On October 13, the U.S. Navy will celebrate its 238th birthday. It was on this day in 1775 that the Continental Congress established the small naval force that was the forerunner of today’s modern American Navy. As we take a moment to salute the courage and commitment of all U.S. sailors past and present, it is also a time to think about the man behind this annual fleet-wide commemoration of the nation’s naval history.
Admiral Elmo R. Zumwalt, Jr. was appointed in 1970 as the U.S. Chief of Naval Operations (CNO) – the youngest person ever named to the post. While serving as CNO, he initiated a series of reforms to revitalize the Navy. It was Admiral Zumwalt who authorized the celebration of the Navy Birthday on Oct. 13 as a way to highlight the Navy’s proud heritage. He took on a different battle after retiring from the naval service: Admiral Zumwalt fought to get government medical benefits to help Vietnam veterans exposed to Agent Orange during that war.

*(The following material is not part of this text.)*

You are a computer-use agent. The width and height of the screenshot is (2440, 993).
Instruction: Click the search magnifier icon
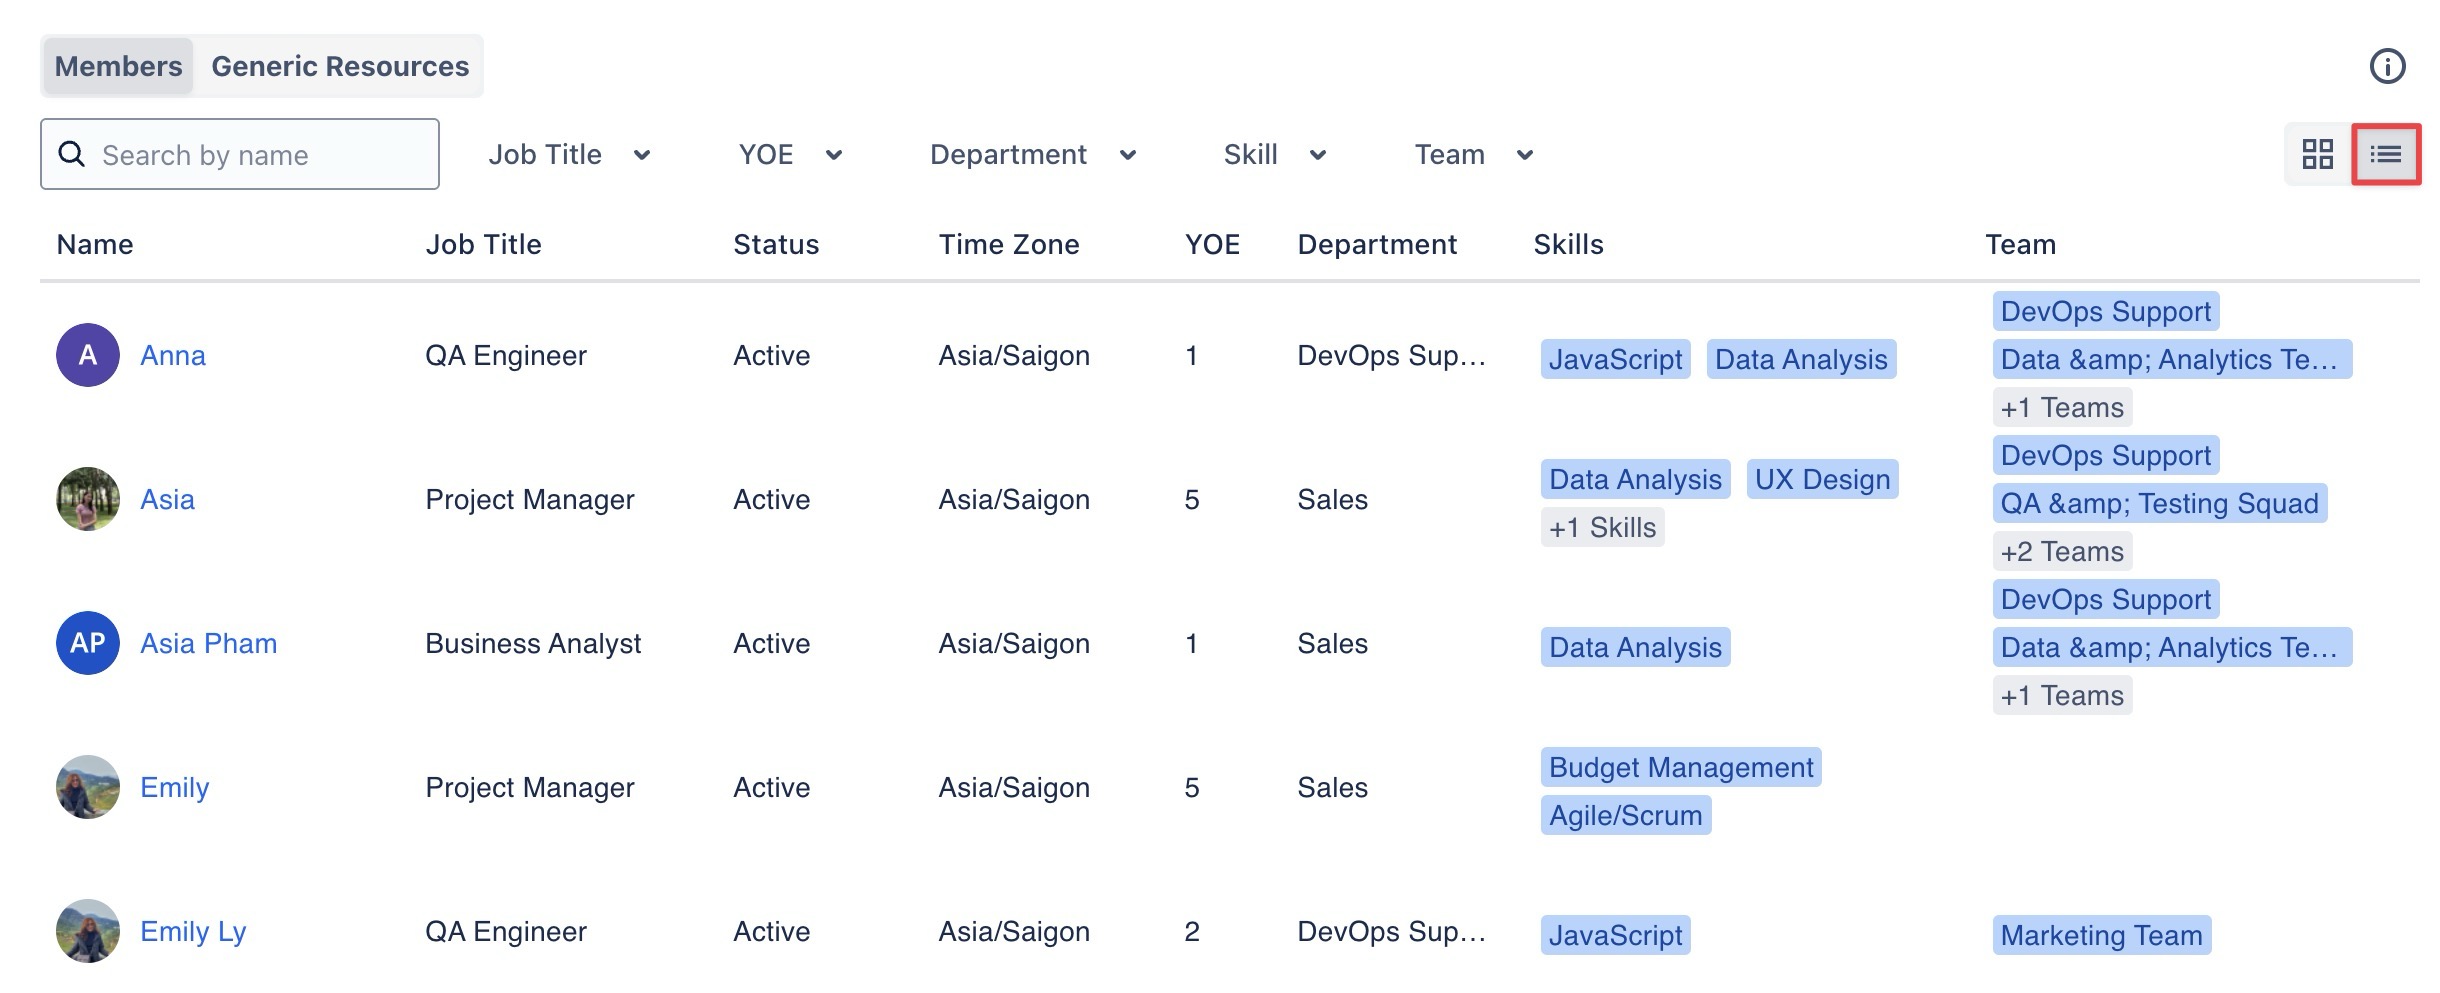pos(72,154)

In a cruel irony, this champion for the medical rights of veterans was diagnosed with mesothelioma in 1999. Like many Navy veterans, Admiral Zumwalt was likely exposed to asbestos during his naval service.
Mesothelioma is an aggressive and incurable cancer caused by asbestos exposure. And one third of mesothelioma cases involve Navy or shipyard exposure.
In the past, the military used many materials that contained asbestos due to their heat resistance, insulation, and fireproofing capabilities. The Navy used asbestos-containing products in its shipyards and in ships that were built before the mid-1970s.
Admiral Zumwalt died in 2000 at age 79. His story is similar to that of thousands of veterans who were exposed to asbestos in the military. A great way to serve his memory – and theirs – is to advocate for a U.S. ban on asbestos.